CHALLENGE:
Reproduce the records below line for line, keeping every word and number as it stands, but leave out the pictures.

EXCERPTED RECORDS:
========
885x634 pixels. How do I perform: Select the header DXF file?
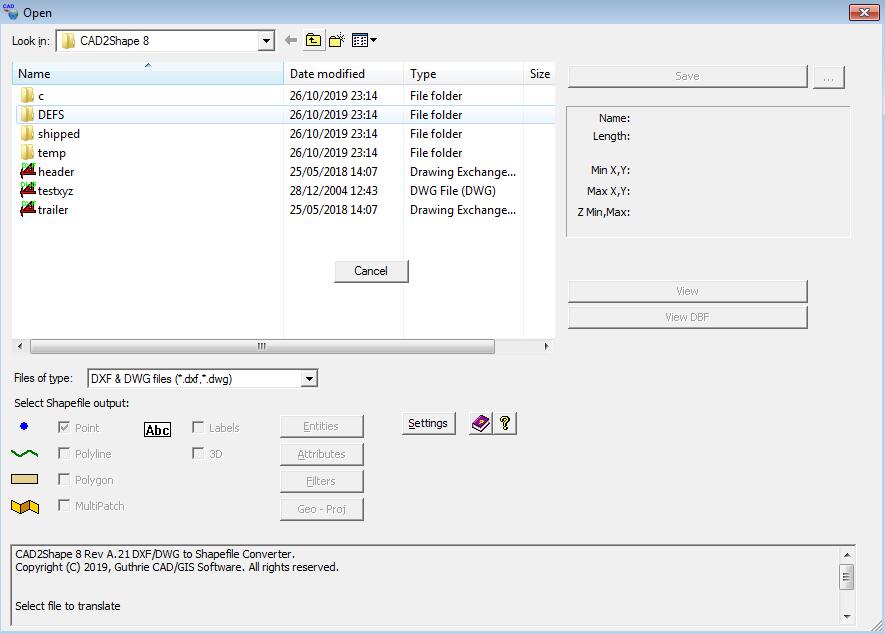pyautogui.click(x=56, y=172)
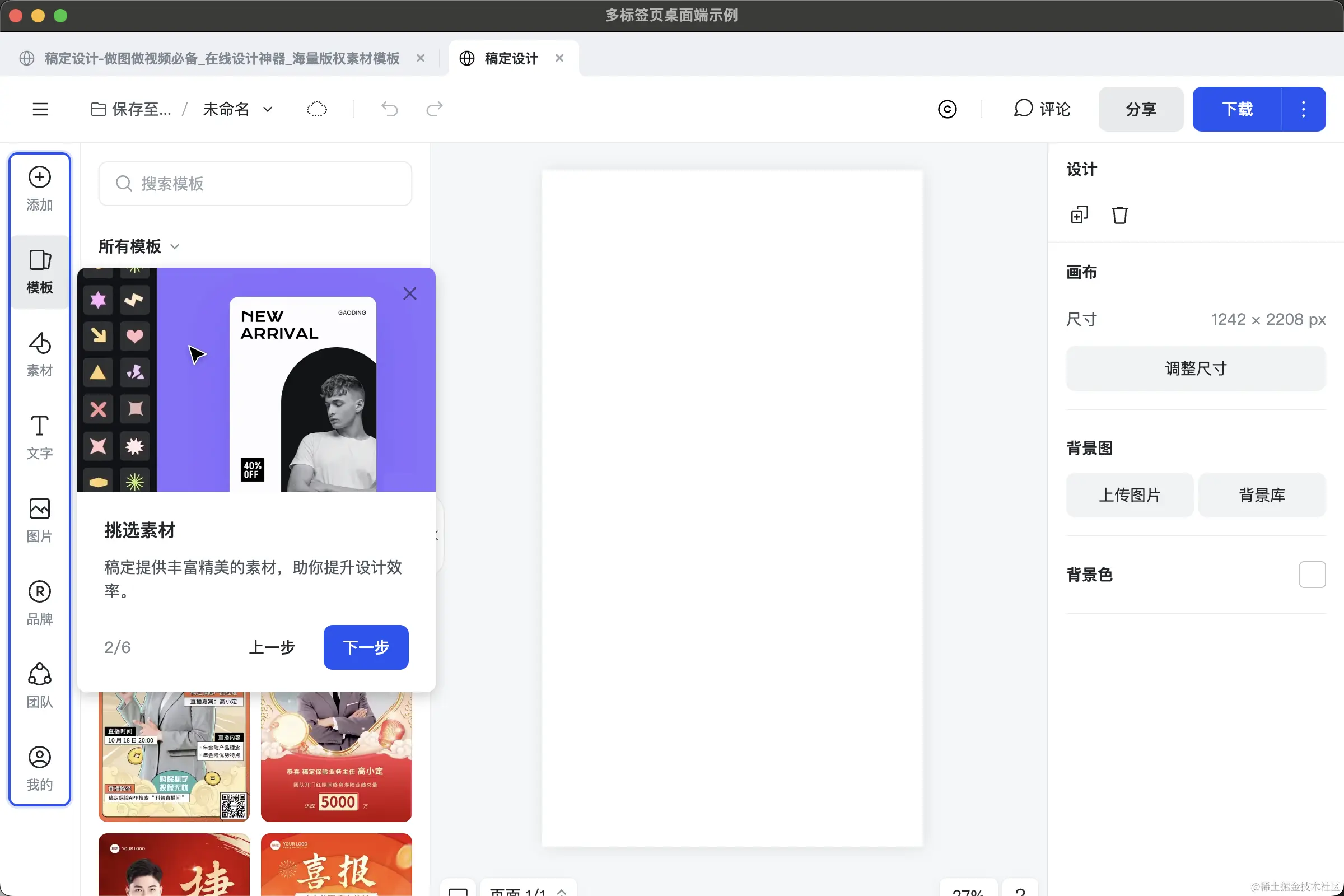
Task: Click the 搜索模板 search field
Action: point(255,184)
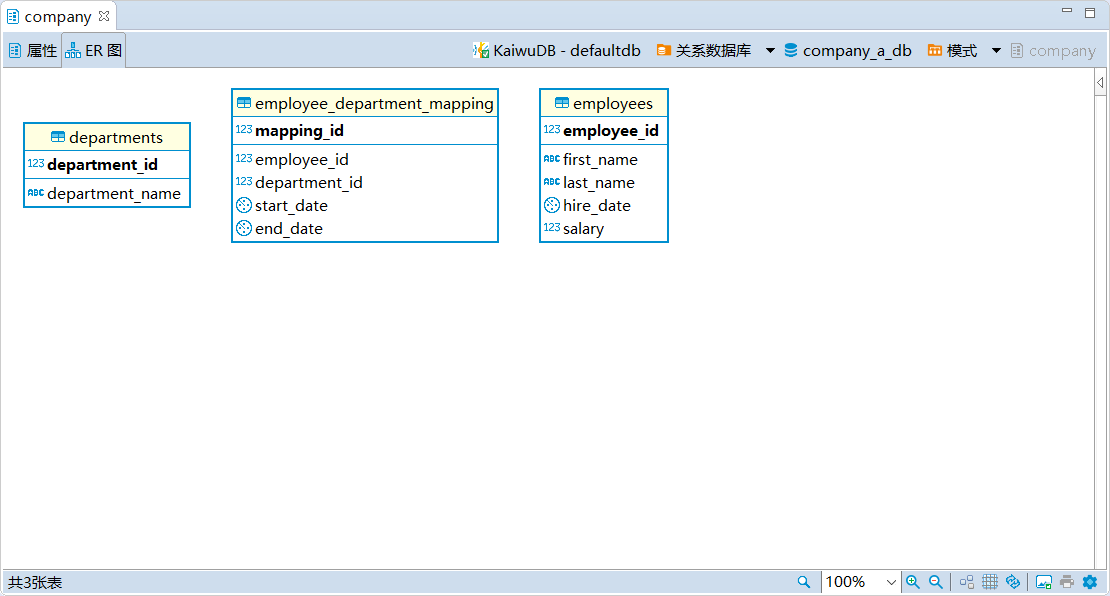Zoom in on the ER diagram

click(913, 582)
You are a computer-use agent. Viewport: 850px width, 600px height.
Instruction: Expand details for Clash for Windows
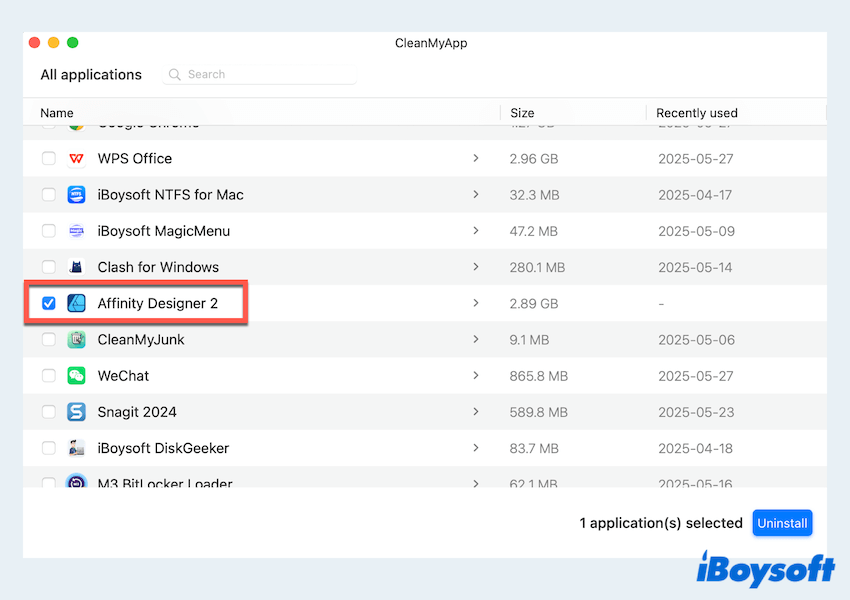[475, 267]
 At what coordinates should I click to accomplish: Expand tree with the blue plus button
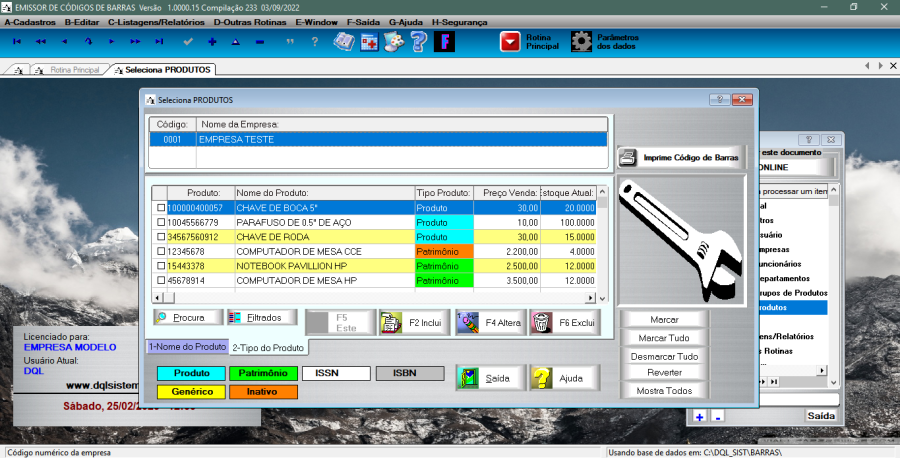[x=699, y=415]
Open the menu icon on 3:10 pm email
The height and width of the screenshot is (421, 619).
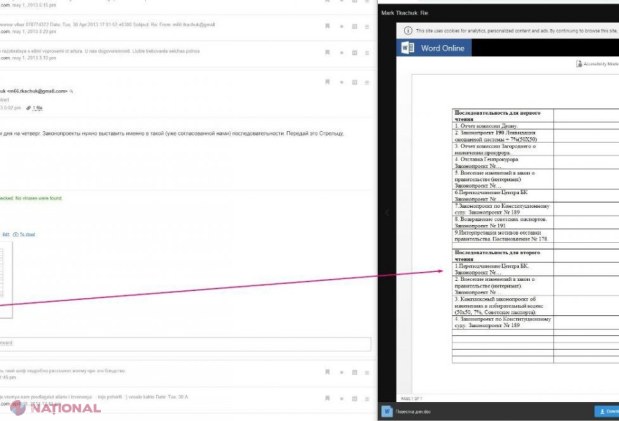367,53
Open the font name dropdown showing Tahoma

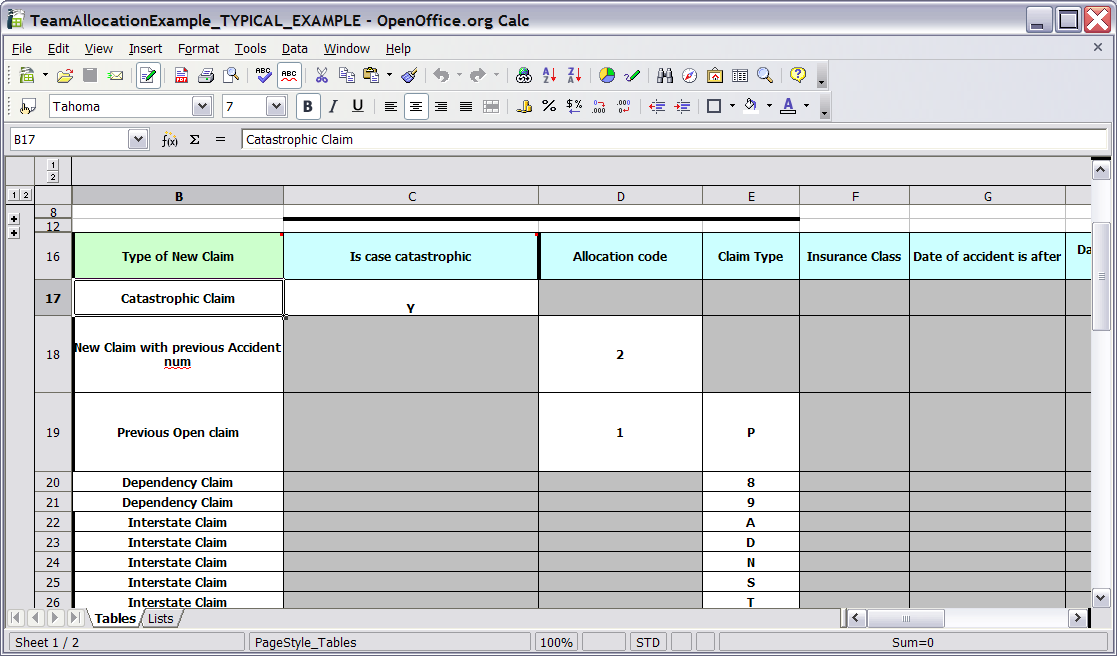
========
OUTPUT FOR THIS TASK:
885x634 pixels. How do I perform: Select the header DXF file?
pyautogui.click(x=56, y=172)
Task: Click the 搜索模板 search field
Action: point(255,184)
Zoom in on the ER diagram

click(913, 582)
You are a computer-use agent. Viewport: 850px width, 600px height.
Instruction: Expand details for Clash for Windows
[475, 267]
 At what coordinates should I click to accomplish: Expand tree with the blue plus button
[x=699, y=415]
Open the menu icon on 3:10 pm email
The height and width of the screenshot is (421, 619).
367,53
Open the font name dropdown showing Tahoma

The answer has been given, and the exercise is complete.